■ WHAT THIS TASK INVOLVES
Wherever the string "Click" shows up in the data below, copy the whole line.

Collected data
***
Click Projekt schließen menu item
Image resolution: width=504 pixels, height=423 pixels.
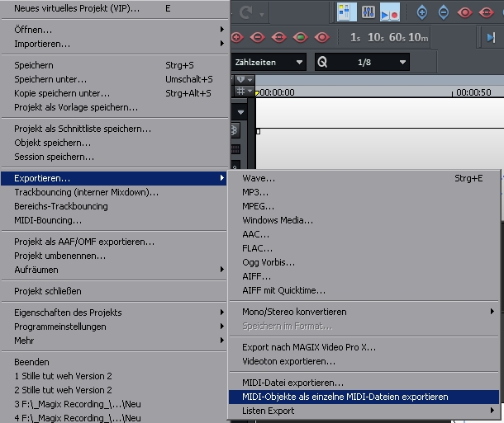(x=47, y=291)
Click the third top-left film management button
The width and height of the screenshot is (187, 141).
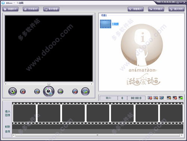51,9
***
■ FINISHED TASK
Click Projekt schließen menu item
Click the third top-left film management button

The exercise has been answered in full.